Volume Thrust Model Explained: This indicator uses NASDAQ volume data to indicate bullish and bearish conditions for the NASDAQ Composite Index. The indicator plots the ratio of the 10-day total of NASDAQ daily advancing volume (i.e., the total volume traded in stocks which rose in price each day) to the 10-day total of daily declining volume (volume traded in stocks which fell each day). This ratio indicates when advancing stocks are attracting the majority of the volume (readings above 1.0) and when declining stocks are seeing the heaviest trading (readings below 1.0). This indicator thus supports the case that a rising market supported by heavier volume in the advancing issues tends to be the most bullish condition, while a declining market with downside volume dominating confirms bearish conditions. When in a positive mode, the NASDAQ Composite has gained at a rate of +38.3% per year, When neutral, the NASDAQ has gained at a rate of +13.3% per year. And when negative, the NASDAQ has lost at a rate of -14.89% per year.
Breadth Thrust Model Explained: This indicator uses the number of NASDAQ-listed stocks advancing and declining to indicate bullish or bearish breadth conditions for the NASDAQ Composite. The indicator plots the ratio of the 10-day total of the number of stocks rising on the NASDAQ each day to the 10-day total of the number of stocks declining each day.
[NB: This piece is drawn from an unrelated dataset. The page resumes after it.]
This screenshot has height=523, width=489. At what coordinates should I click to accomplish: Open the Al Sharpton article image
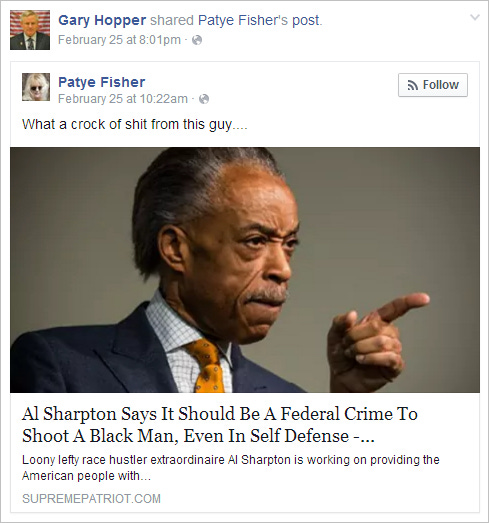(x=245, y=270)
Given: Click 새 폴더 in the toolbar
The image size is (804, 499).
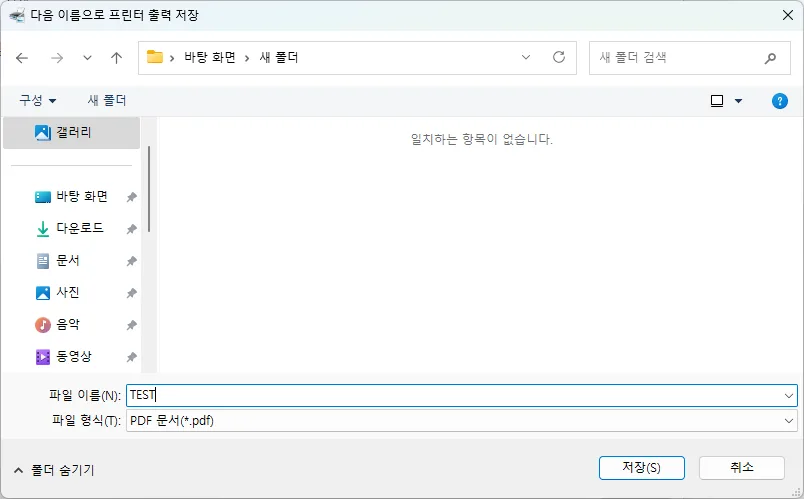Looking at the screenshot, I should point(107,101).
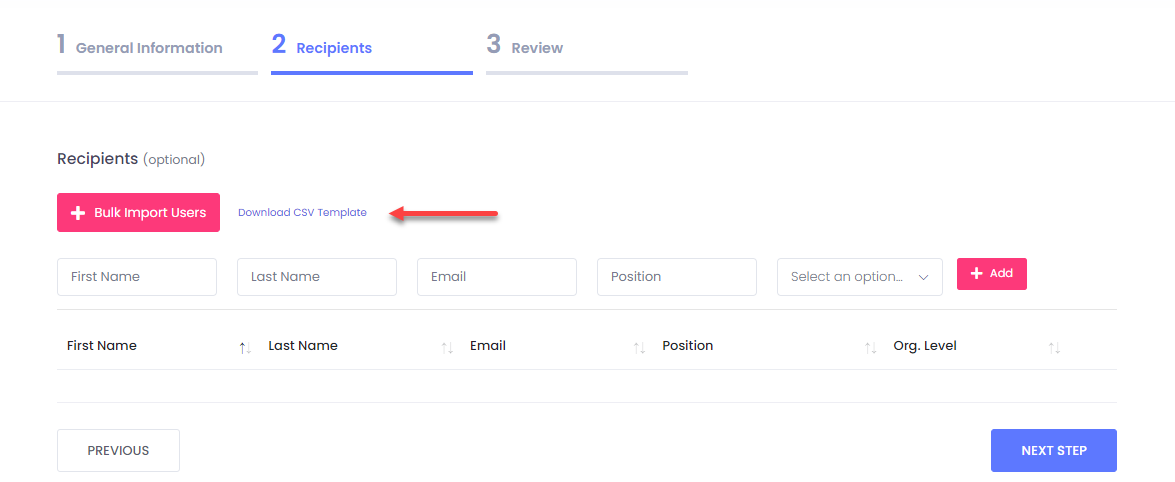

Using 10-day totals smooths the random daily fluctuations and gives indications on an intermediate-term basis. As expected, the NASDAQ Composite performs much better when the 10-day A/D ratio is high (strong breadth) and worse when the indicator is in its lower mode (weak breadth). The most bullish conditions for the NASDAQ when the 10-day A/D indicator is not only high, but has recently posted an extreme high reading and thus indicated a thrust of upside momentum. Bearish conditions are confirmed when the indicator is low and has recently signaled a downside breadth thrust. In positive mode, the NASDAQ has gained at a rate of +22.1% per year since 1981. In a neutral mode, the NASDAQ has gained at a rate of +14.5% per year. And when in a negative mode, the NASDAQ has lost at a rate of -6.4% per year.
Short-Term Overbought/sold Indicator: This indicator is the current reading of the 14,1,3 stochastic oscillator. When the oscillator is above 80 and the %K is above the %D, the indicator gives an overbought reading. Conversely, when the oscillator is below 20 and %K is below its %D, the indicator is oversold.
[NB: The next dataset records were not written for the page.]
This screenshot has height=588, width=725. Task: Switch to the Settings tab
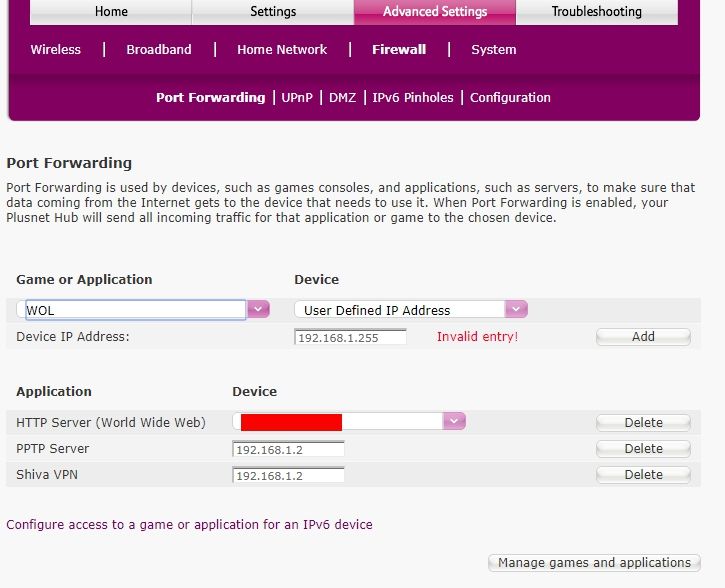pyautogui.click(x=273, y=12)
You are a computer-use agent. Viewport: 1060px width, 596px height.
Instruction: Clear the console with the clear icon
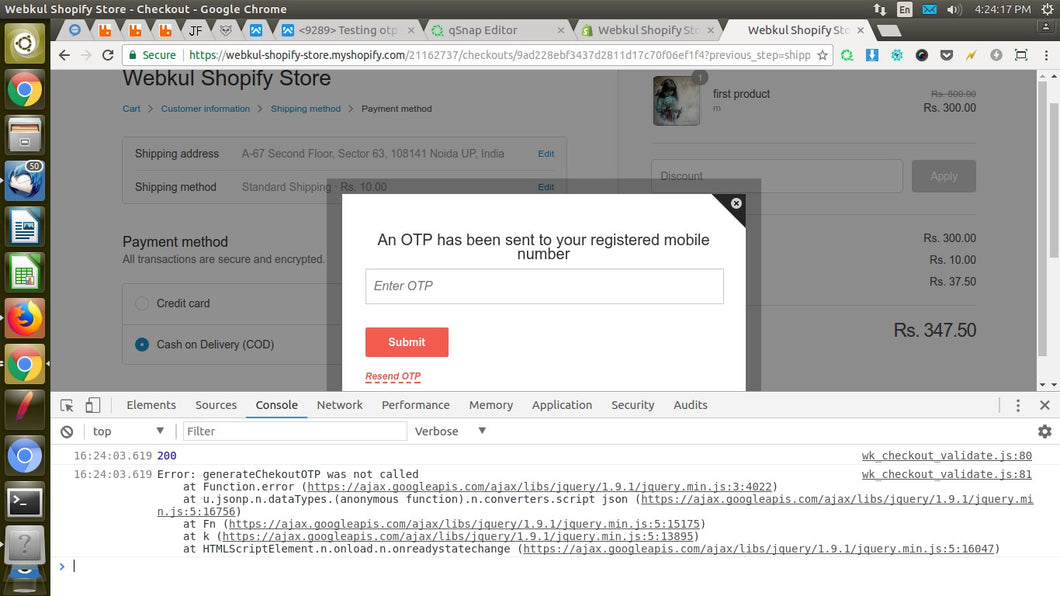(67, 432)
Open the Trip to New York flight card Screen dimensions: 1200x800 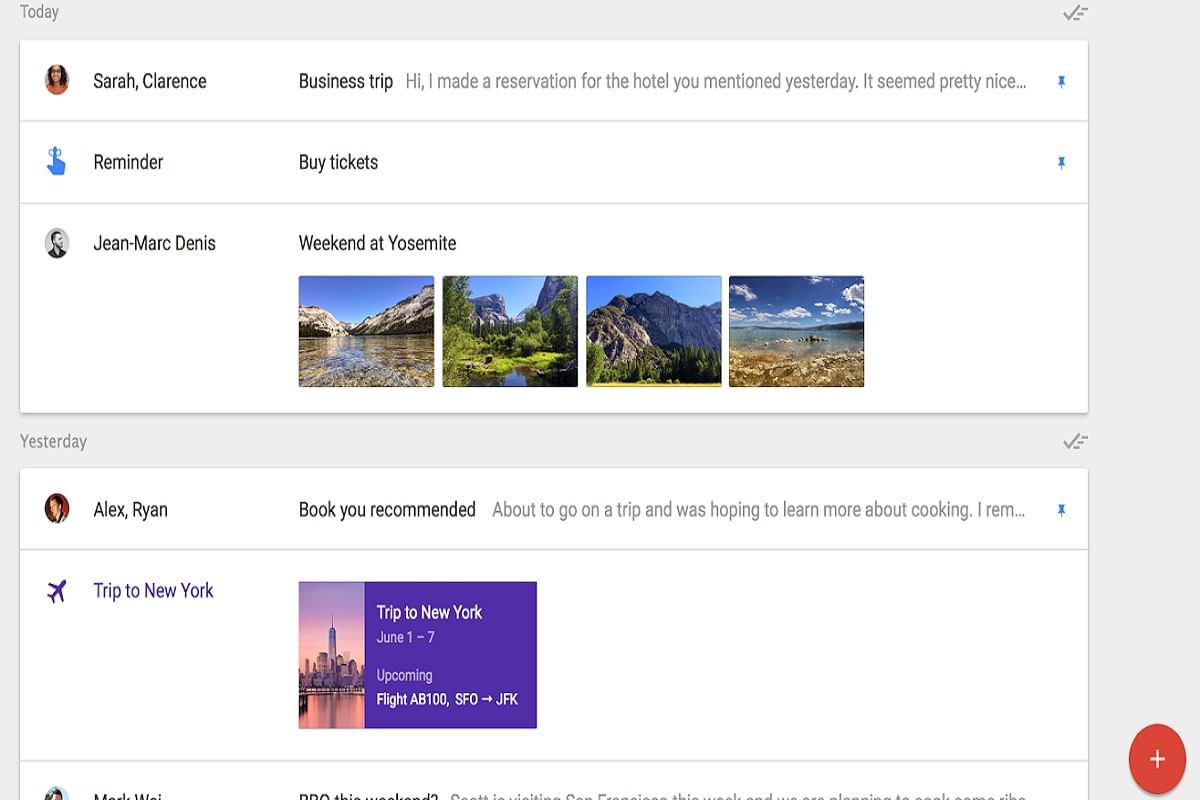point(417,655)
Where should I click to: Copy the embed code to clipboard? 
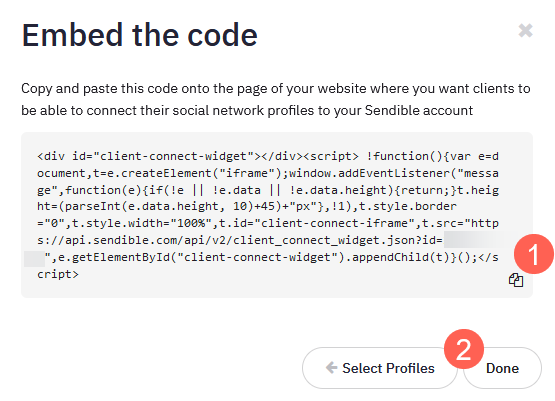(x=516, y=280)
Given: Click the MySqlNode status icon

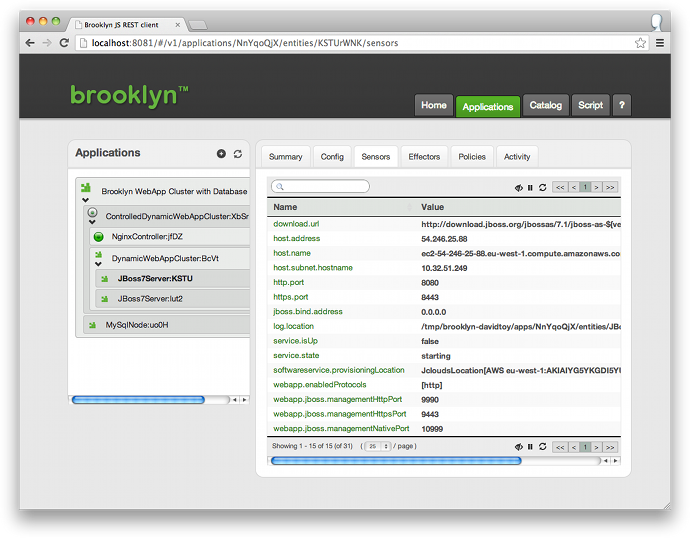Looking at the screenshot, I should pyautogui.click(x=87, y=324).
Intermediate-Term Overbought/sold Indicator: This indicator is a 40-day RSI reading. When above 57.5, the indicator is considered overbought and wnen below 45 it is oversold.
Mean Reversion Model: This is a diffusion model consisting of five indicators that can produce buy and sell signals based on overbought/sold conditions.
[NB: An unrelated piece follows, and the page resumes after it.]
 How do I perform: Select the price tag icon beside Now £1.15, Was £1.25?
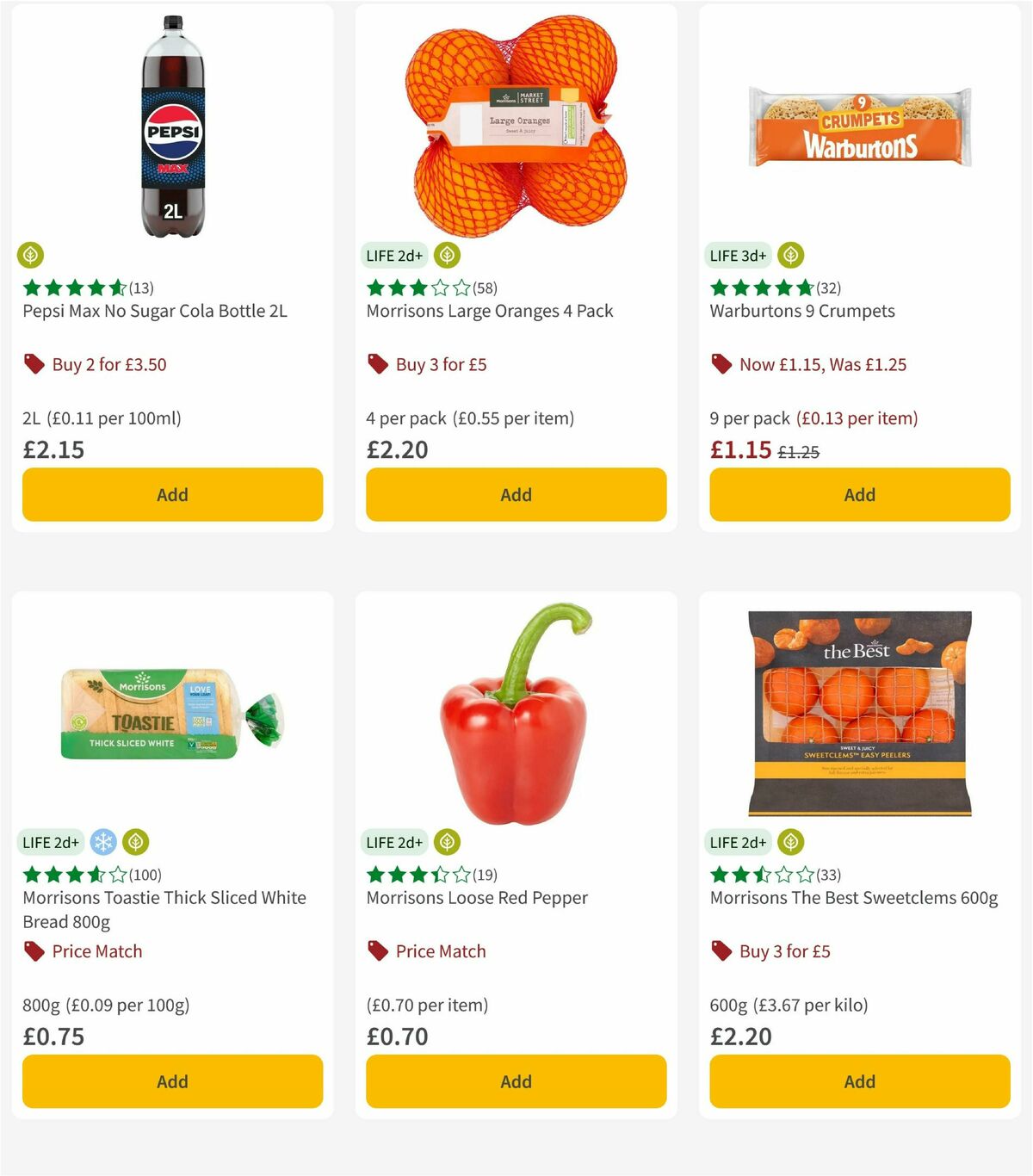pyautogui.click(x=721, y=364)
VIX Indicator: This indicators looks at the current reading of the VIX relative to standard deviation bands. When the indicator reaches an extreme reading in either direction, it is an indication that a market trend could reverse in the near-term.
Short-Term Sentiment Indicator: This is a model-of-models composed of 18 independent sentiment indicators designed to indicate when market sentiment has reached an extreme from a short-term perspective. Historical analysis indicates that the stock market's best gains come after an environment has become extremely negative from a sentiment standpoint. Conversely, when sentiment becomes extremely positive, market returns have been subpar.
Intermediate-Term Sentiment Indicator: This is a model-of-models composed of 7 independent sentiment indicators designed to indicate when market sentiment has reached an extreme from a intrmediate-term perspective. Historical analysis indicates that the stock market's best gains come after an environment has become extremely negative from a sentiment standpoint. Conversely, when sentiment becomes extremely positive, market returns have been subpar.
Long-Term Sentiment Indicator: This is a model-of-models composed of 6 independent sentiment indicators designed to indicate when market sentiment has reached an extreme from a long-term perspective. Historical analysis indicates that the stock market's best gains come after an environment has become extremely negative from a sentiment standpoint. Conversely, when sentiment becomes extremely positive, market returns have been subpar.
Absolute Monetary Model Explained: The popular cliche, "Don't fight the Fed" is really a testament to the profound impact that interest rates and Fed policy have on the market. It is a proven fact that monetary conditions are one of the most powerful influences on the direction of stock prices. The Absolute Monetary Model looks at the current level of interest rates relative to historical levels and Fed policy.
Relative Monetary Model Explained: The "relative" monetary model looks at monetary indicators relative to recent levels as well as rates of change and Fed Policy.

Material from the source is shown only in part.